*What is expected*.
Reproduce the following data word for word, everything from the line containing "The image size is (529, 312)." down to the line containing "Looking at the screenshot, I should [24, 102].".
# START OF Given entries
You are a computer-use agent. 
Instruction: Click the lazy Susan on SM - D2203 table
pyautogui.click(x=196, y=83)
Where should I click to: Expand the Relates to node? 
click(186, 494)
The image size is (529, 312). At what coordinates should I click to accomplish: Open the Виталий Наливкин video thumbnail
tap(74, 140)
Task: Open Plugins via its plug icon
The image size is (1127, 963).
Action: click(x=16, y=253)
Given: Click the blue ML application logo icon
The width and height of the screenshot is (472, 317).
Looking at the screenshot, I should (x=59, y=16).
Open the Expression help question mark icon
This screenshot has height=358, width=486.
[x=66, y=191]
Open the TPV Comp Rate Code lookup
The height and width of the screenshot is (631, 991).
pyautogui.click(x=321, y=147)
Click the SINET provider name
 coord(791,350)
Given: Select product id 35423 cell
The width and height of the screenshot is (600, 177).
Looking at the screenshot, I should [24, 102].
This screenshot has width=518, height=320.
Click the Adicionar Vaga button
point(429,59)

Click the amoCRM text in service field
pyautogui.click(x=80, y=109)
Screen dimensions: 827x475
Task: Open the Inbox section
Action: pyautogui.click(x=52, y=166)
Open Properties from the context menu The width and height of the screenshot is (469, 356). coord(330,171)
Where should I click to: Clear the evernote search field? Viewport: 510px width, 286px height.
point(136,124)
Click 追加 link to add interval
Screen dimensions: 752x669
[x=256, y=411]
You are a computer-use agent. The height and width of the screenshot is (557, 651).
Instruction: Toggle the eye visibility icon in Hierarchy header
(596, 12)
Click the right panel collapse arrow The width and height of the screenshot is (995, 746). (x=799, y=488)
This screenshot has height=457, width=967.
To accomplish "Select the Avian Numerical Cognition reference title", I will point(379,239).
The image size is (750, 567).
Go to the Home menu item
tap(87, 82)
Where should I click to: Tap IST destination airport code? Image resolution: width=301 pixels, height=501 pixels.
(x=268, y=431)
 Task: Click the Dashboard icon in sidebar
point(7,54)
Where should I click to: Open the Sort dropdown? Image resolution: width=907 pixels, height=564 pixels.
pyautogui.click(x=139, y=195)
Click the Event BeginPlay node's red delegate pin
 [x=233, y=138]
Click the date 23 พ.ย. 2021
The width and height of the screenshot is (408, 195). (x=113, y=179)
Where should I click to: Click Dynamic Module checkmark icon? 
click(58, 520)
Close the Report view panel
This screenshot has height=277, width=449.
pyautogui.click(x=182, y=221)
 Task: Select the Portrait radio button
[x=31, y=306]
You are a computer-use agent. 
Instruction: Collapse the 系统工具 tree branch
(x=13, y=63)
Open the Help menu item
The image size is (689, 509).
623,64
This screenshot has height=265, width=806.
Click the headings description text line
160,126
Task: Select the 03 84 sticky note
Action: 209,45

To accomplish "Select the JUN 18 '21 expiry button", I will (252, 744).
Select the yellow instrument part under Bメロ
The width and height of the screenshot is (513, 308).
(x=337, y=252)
# END OF Given entries
*Result of the exercise*.
The image size is (529, 312). At what coordinates should I click to accomplish: Open the Виталий Наливкин video thumbnail
tap(74, 140)
Task: Open Plugins via its plug icon
The image size is (1127, 963).
Action: click(x=16, y=253)
Given: Click the blue ML application logo icon
The width and height of the screenshot is (472, 317).
Looking at the screenshot, I should (x=59, y=16).
Open the Expression help question mark icon
This screenshot has height=358, width=486.
[x=66, y=191]
Open the TPV Comp Rate Code lookup
The height and width of the screenshot is (631, 991).
pyautogui.click(x=321, y=147)
Click the SINET provider name
 coord(791,350)
Given: Select product id 35423 cell
The width and height of the screenshot is (600, 177).
Looking at the screenshot, I should [24, 102].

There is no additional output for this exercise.